(Collected data)

※ ※ ※

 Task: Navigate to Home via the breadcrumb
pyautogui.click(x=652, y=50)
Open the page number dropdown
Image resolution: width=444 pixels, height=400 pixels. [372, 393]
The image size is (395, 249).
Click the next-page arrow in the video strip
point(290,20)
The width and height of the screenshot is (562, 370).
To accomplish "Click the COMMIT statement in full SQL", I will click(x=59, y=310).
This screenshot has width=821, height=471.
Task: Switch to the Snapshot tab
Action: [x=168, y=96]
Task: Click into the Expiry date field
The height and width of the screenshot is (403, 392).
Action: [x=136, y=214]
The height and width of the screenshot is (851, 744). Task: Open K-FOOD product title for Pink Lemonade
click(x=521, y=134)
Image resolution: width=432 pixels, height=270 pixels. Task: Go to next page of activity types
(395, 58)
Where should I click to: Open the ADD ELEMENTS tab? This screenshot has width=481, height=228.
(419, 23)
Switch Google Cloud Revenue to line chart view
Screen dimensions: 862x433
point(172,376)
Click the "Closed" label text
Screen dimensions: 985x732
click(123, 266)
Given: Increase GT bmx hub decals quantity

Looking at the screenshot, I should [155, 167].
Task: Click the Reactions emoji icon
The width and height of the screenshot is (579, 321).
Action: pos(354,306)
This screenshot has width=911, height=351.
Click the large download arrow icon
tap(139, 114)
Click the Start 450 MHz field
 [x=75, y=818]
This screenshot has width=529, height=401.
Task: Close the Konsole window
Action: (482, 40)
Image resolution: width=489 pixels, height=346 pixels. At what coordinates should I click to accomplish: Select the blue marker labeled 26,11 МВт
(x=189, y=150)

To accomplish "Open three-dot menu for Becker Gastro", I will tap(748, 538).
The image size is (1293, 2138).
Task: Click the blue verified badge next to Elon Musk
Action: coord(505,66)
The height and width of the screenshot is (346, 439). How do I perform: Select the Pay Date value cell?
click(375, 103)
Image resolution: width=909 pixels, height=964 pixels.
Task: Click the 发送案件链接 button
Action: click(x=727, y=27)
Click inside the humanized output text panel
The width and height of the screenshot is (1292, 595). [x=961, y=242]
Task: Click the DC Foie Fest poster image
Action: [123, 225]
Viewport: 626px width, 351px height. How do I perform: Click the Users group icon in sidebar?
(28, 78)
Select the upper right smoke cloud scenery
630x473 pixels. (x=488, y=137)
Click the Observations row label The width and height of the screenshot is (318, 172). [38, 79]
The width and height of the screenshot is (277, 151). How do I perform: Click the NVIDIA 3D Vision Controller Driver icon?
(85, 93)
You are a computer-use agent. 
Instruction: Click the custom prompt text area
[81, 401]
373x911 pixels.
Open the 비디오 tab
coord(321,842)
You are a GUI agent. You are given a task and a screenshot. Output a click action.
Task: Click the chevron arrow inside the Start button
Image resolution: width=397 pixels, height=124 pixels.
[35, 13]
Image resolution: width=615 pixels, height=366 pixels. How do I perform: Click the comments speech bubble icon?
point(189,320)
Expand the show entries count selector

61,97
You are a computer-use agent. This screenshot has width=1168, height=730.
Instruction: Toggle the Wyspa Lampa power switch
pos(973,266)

※ ※ ※

TASK STATEMENT – Report the number of lines in the entries where the word "computer" occurs, and add nothing else.

SOLUTION TO THIS EXERCISE – 2